Over the last several years I have grown the Taxi tomato. The majority of the time I have grown it, I have had some form of success. The very first year I had my garden, I grew a whole lot of them. The following year or two I grew less of them outside of the garden. But last year, I decided I would grow primarily Taxi tomatoes in the area in which I had been growing my sweet potatoes.
Tomatoes generally don’t do well being grown in the same place year after year. The plants often draw a large amount of fertility, nutrients and other good things from the soil. Additionally, fungus, bacteria, viruses and other disease issues that can build up in the plants can sometimes make their way into the roots and the soil.

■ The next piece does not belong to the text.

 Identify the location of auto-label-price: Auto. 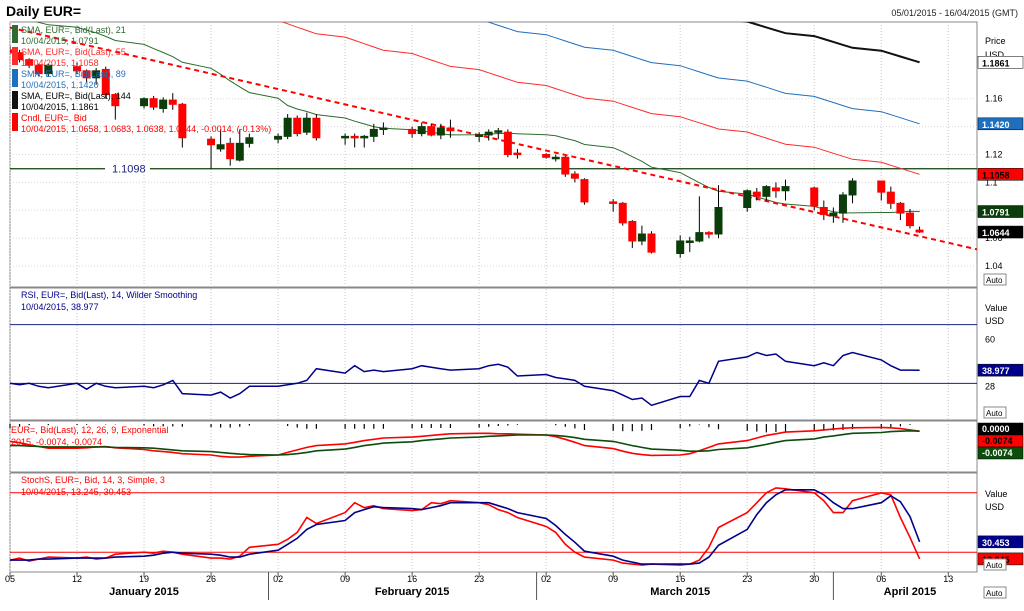
(994, 280).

In 2019, my children splashed chlorinated water over the sides of the pool, which killed the healthy bacteria that supported the roots of the plants, which quickly led to their demise. Likewise, at the beginning of the 2020 gardening season highly chlorinated water was splashed all over my Taxi tomato plants, which quickly began to decline. I decided to experiment by spraying some Serenade (Bacillus subtilis strain QST 713) onto the plants. Within a matter of days, the plants not only rebounded from the injury caused by the chlorine, but were doing much better than they were doing prior to having the bacteria stripped from the soil. So – this is how I had a good crop of Taxi tomatoes. Every 2-3 weeks, the plants would decline enough to require spraying again and each time I sprayed, the plants did better. Spraying like this turned this determinate tomato variety into something that was much more semi-determinate in nature.
The vines continued to grow strong through several flushes of tomatoes until the plants, though still free of disease, looked used up enough that I decided to pull them. This is always a hard decision to make: when to pull the plant? My decision point for pulling a plant is when the plant begins to decline to the point at which leaving it in the soil would be detrimental to the health of the garden. For me, tomatoes usually reach this point immediately after their first fruit is formed (one of the many reasons I prefer growing determinate tomatoes). Most years I would have pulled the plant much earlier, but this year I decided to pull it later because the plant’s health was still so good.
So altogether this was a fantastic year for growing out the Taxi tomato. I enjoyed a good harvest - and the plants were healthy enough that the negative effects of their presence in that spot were mostly mitigated by the bacterial fungicide I used to maintain them. Unlike previous years, I can gladly say that – at least in relation to growing out my Taxi Tomatoes – that I wouldn’t change a thing.